• WHAT TO DO
Copy the lines below verbatim, beginning with the line that includes "拉丝模设计制造经验:模架和镶… (492, 1200)" and continuing to the end; leave out everything before it.

- Opening Delimiter -

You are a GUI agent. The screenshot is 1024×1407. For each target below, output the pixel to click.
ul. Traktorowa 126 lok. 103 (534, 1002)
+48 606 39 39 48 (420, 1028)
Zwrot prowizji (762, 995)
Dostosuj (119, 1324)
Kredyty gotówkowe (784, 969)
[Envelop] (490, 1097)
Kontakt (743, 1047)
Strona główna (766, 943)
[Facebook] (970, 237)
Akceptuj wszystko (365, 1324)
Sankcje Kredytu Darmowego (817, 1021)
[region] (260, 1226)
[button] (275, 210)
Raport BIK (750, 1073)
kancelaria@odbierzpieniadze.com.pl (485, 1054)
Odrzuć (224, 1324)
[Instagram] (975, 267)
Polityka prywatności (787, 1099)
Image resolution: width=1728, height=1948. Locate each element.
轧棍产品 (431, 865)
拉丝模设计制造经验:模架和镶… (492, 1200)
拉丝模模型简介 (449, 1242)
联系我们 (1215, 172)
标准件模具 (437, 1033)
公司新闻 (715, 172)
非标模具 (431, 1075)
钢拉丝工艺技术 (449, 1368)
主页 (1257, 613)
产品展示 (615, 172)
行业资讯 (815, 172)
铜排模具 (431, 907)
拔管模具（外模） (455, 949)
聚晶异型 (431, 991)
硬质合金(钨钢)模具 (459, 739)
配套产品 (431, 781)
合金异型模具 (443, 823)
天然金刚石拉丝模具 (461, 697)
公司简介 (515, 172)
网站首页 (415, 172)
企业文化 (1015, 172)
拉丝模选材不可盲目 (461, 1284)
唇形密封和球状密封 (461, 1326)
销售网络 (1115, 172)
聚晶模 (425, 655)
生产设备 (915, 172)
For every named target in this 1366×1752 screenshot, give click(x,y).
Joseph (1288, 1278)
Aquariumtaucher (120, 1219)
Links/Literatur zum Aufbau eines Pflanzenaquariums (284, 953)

- Closing Delimiter -

• ANSWER SPACE
拉丝模设计制造经验:模架和镶… (492, 1200)
拉丝模模型简介 (449, 1242)
联系我们 (1215, 172)
标准件模具 (437, 1033)
公司新闻 (715, 172)
非标模具 (431, 1075)
钢拉丝工艺技术 (449, 1368)
主页 (1257, 613)
产品展示 (615, 172)
行业资讯 (815, 172)
铜排模具 (431, 907)
拔管模具（外模） (455, 949)
聚晶异型 (431, 991)
硬质合金(钨钢)模具 (459, 739)
配套产品 (431, 781)
合金异型模具 (443, 823)
天然金刚石拉丝模具 (461, 697)
公司简介 (515, 172)
网站首页 (415, 172)
企业文化 (1015, 172)
拉丝模选材不可盲目 (461, 1284)
唇形密封和球状密封 (461, 1326)
销售网络 (1115, 172)
聚晶模 (425, 655)
生产设备 (915, 172)
For every named target in this 1366×1752 screenshot, give click(x,y).
Joseph (1288, 1278)
Aquariumtaucher (120, 1219)
Links/Literatur zum Aufbau eines Pflanzenaquariums (284, 953)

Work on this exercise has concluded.